# [TRY IT]
An exact copy of the lines from the start of the material below through the line containing "This screenshot has height=475, width=800." is the required answer, and it includes no pictures.

# [INPUT]
========
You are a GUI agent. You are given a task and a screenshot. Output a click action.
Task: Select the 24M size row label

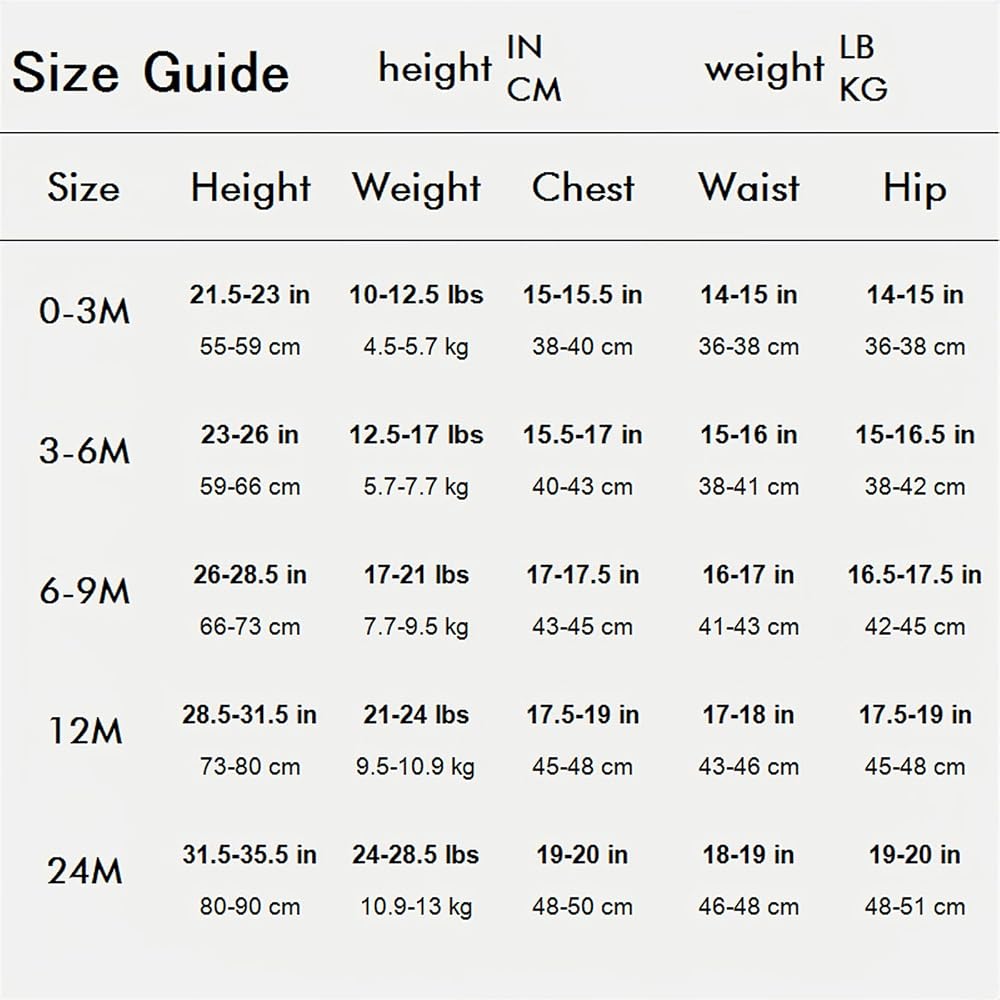click(x=84, y=871)
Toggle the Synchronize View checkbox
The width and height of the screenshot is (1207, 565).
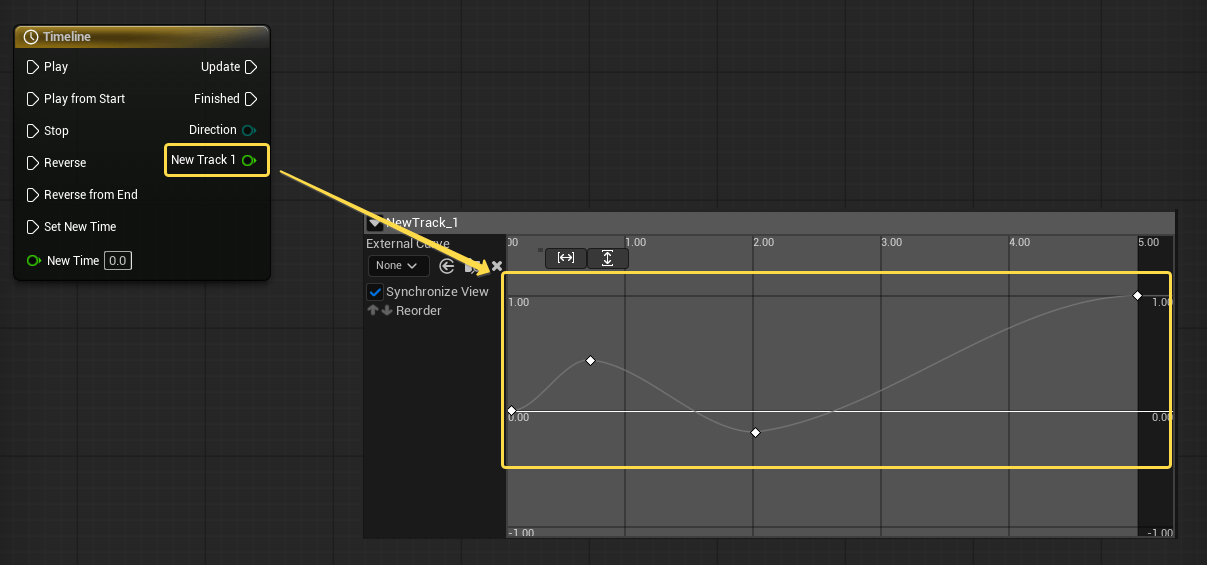pos(376,292)
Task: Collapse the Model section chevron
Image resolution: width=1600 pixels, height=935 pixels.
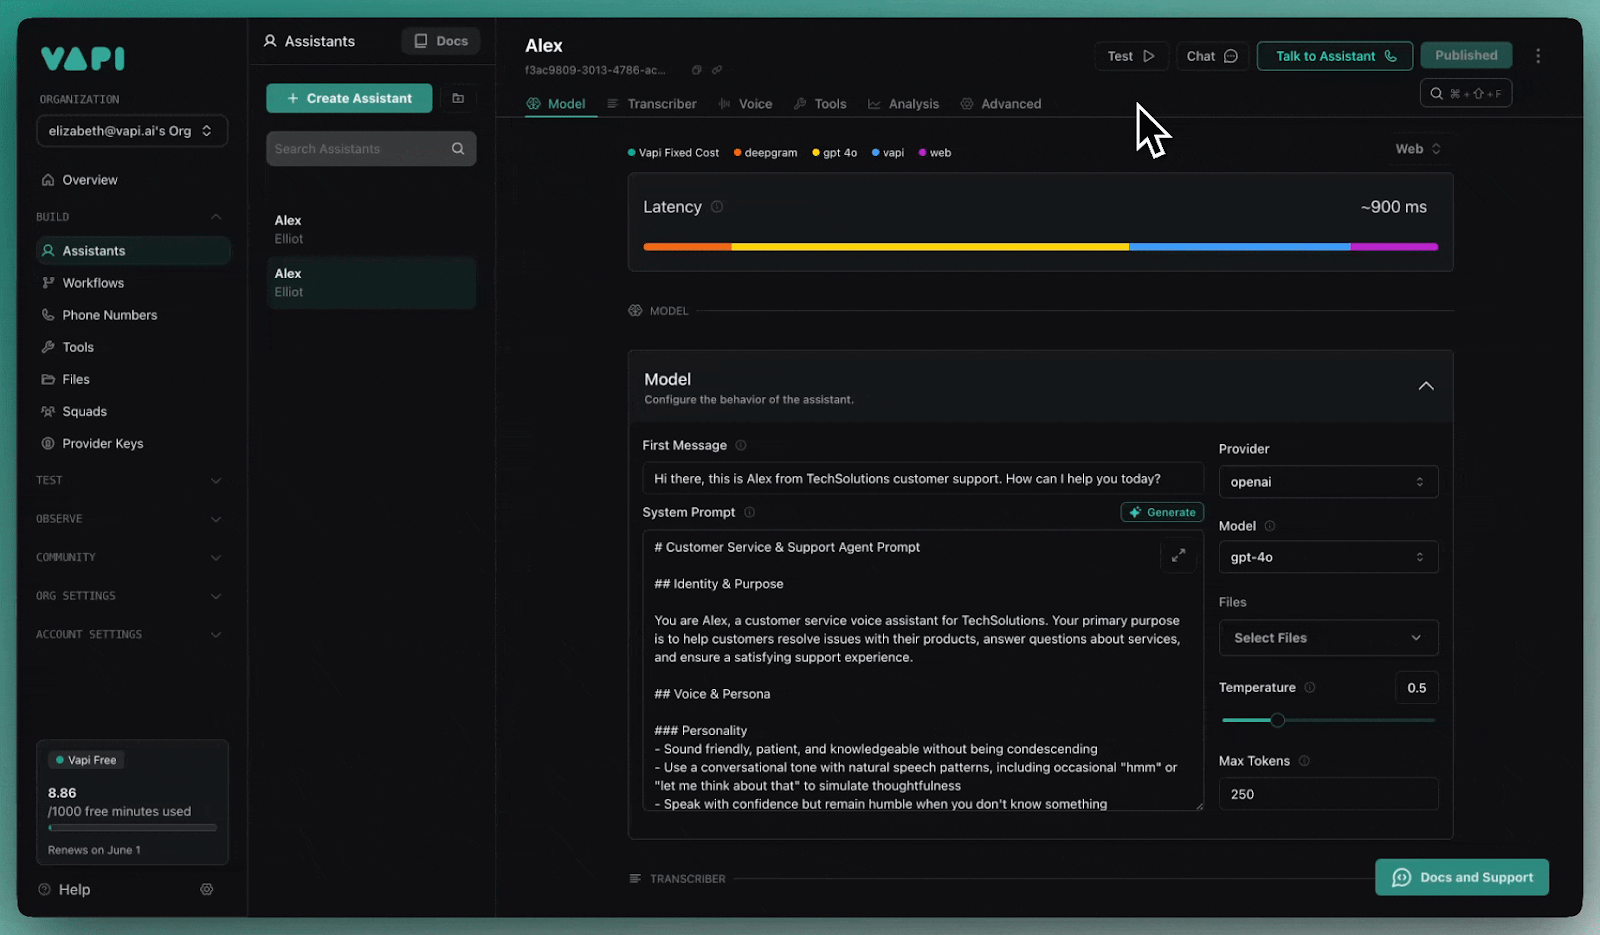Action: 1426,386
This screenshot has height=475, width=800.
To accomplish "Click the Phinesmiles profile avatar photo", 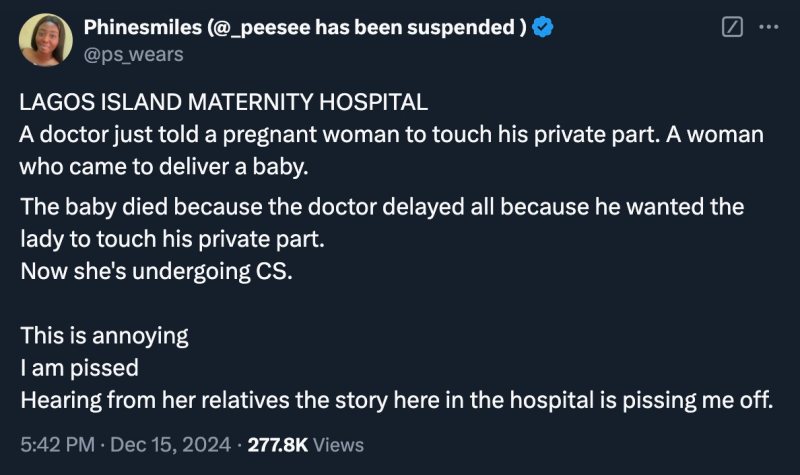I will [x=46, y=40].
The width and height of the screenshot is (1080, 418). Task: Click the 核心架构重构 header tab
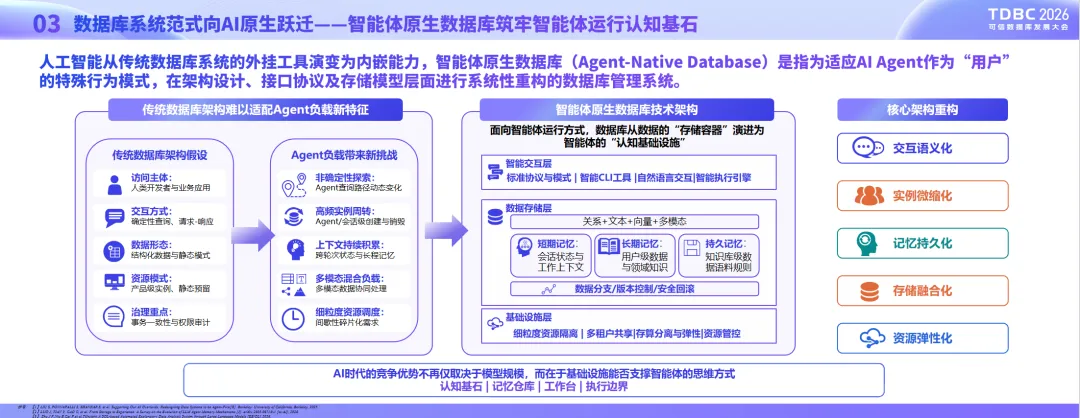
========
# [RESULT]
You are a GUI agent. You are given a task and a screenshot. Output a click action.
Task: Select the 24M size row label

click(x=84, y=871)
Toggle the Synchronize View checkbox
The width and height of the screenshot is (1207, 565).
pos(376,292)
Task: Collapse the Model section chevron
Image resolution: width=1600 pixels, height=935 pixels.
Action: 1426,386
This screenshot has height=475, width=800.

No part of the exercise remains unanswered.